═════ Material supplied ═════

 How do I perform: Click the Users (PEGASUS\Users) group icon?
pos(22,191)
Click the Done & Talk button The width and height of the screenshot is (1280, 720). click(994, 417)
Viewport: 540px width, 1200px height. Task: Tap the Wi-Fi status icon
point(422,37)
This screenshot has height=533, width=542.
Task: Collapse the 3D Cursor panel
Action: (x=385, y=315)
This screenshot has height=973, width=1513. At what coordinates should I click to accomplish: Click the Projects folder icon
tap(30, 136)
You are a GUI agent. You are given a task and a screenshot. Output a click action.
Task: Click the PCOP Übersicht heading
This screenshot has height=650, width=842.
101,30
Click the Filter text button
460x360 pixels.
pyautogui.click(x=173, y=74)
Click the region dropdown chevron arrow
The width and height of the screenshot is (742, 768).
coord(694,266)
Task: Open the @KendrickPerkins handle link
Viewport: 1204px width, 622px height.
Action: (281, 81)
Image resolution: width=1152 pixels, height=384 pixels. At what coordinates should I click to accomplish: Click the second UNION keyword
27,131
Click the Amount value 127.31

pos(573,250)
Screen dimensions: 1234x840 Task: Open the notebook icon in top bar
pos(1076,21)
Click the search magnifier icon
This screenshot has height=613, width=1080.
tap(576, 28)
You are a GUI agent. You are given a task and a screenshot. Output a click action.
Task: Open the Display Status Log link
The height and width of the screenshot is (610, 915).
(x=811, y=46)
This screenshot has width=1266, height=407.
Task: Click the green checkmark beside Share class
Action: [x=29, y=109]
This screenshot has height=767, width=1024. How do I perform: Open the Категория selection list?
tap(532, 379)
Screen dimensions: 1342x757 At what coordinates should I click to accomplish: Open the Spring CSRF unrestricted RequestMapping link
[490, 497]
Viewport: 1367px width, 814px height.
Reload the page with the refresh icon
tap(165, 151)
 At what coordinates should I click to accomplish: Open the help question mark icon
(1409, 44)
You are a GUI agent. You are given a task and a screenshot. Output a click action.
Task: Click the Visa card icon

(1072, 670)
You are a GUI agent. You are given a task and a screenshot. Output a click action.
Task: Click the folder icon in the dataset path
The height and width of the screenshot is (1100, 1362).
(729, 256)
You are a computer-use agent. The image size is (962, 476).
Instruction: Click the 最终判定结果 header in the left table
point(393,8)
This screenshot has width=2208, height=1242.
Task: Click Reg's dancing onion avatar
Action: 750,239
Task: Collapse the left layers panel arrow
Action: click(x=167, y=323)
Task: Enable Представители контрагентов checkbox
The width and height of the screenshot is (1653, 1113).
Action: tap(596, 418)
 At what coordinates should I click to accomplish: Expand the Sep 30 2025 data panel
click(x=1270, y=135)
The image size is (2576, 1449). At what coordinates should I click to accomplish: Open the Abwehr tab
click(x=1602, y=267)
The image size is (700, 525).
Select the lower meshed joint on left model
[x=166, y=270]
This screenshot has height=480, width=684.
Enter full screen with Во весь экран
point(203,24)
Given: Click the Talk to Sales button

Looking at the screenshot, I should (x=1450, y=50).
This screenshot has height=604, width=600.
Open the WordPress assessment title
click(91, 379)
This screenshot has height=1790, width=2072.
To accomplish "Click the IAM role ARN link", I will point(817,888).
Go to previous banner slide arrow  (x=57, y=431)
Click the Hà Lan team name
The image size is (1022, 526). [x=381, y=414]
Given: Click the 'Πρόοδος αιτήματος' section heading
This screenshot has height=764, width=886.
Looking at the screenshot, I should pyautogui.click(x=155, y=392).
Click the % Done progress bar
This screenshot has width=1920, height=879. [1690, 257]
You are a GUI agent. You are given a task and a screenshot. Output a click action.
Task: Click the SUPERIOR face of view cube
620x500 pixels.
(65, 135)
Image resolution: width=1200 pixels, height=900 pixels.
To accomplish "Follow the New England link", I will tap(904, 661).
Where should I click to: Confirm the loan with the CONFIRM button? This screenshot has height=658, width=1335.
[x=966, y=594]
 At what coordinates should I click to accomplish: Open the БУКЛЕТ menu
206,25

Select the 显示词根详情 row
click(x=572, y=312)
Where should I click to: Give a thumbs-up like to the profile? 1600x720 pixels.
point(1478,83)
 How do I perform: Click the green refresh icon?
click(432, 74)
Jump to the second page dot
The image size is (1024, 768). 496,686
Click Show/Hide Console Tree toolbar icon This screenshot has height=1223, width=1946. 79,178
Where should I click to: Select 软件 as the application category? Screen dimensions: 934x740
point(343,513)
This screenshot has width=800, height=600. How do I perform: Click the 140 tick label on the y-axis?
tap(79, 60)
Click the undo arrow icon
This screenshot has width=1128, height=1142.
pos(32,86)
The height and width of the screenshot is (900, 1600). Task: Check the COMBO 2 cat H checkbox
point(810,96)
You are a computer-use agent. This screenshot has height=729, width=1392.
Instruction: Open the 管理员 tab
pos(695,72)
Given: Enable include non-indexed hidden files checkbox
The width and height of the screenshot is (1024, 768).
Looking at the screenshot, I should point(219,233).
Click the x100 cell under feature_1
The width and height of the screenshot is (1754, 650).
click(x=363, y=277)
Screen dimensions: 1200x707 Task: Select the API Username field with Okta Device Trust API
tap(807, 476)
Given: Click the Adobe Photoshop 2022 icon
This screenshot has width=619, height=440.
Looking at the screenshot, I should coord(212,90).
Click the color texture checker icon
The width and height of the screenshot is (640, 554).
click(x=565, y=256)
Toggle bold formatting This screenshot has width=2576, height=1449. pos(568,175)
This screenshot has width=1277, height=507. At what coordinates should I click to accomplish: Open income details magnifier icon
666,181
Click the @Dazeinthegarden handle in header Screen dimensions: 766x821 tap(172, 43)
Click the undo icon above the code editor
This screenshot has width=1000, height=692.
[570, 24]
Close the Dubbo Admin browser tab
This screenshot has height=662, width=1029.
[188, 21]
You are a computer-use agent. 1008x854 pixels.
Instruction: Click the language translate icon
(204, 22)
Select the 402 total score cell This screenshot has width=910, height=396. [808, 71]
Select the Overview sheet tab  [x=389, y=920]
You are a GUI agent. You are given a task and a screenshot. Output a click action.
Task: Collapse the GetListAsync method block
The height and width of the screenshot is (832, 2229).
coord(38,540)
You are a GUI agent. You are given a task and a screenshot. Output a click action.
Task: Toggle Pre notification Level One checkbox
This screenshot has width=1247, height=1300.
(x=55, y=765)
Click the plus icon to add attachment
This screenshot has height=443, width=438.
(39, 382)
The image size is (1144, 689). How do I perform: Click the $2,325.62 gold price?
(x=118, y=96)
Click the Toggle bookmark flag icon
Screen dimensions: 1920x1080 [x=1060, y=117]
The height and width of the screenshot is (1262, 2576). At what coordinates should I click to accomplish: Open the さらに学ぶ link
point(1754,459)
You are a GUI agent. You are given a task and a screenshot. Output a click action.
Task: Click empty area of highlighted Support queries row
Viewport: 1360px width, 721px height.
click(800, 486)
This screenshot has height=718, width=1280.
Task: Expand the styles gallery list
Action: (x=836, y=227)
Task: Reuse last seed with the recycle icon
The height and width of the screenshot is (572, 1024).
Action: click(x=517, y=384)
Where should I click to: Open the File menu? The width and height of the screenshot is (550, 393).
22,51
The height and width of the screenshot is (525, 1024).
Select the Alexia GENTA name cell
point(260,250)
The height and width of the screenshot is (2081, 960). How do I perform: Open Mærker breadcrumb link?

═════

Requirements: Identify every line of the material above that contains the string "Expand", matching case exactly, and copy each of those lines.

Answer for the task:
 At what coordinates should I click to accomplish: Expand the Sep 30 2025 data panel
Task: Expand the styles gallery list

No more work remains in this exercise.